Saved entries
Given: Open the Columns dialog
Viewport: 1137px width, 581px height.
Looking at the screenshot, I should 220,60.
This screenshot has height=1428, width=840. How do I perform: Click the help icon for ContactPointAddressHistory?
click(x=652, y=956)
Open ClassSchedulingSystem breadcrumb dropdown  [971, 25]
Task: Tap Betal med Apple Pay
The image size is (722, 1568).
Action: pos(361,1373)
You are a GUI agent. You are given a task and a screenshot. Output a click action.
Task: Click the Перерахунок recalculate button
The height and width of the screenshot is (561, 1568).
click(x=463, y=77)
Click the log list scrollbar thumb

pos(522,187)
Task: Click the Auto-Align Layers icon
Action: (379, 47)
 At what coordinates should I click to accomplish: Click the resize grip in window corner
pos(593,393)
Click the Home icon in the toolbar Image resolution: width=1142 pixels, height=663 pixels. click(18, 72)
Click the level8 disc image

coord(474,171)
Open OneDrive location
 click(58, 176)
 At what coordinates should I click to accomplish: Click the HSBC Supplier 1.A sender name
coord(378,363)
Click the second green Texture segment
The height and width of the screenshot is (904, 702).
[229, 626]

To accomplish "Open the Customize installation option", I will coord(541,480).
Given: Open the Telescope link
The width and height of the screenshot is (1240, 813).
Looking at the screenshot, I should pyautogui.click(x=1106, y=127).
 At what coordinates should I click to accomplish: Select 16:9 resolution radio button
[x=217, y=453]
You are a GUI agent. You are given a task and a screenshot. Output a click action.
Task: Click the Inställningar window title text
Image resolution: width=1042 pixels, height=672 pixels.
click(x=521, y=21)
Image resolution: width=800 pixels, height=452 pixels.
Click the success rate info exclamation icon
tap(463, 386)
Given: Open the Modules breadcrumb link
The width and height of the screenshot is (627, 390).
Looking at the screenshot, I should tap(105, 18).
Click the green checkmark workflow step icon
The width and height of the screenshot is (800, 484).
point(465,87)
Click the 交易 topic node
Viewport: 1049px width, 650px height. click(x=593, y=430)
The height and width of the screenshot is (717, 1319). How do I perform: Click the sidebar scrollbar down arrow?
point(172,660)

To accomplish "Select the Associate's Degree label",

◆ **WORK TO BE COMPLETED**
Which lines of the data include the string "link"? Find them and copy each one.

◆ **RESPONSE FOR THIS EXERCISE**
Given: Open the Telescope link
Given: Open the Modules breadcrumb link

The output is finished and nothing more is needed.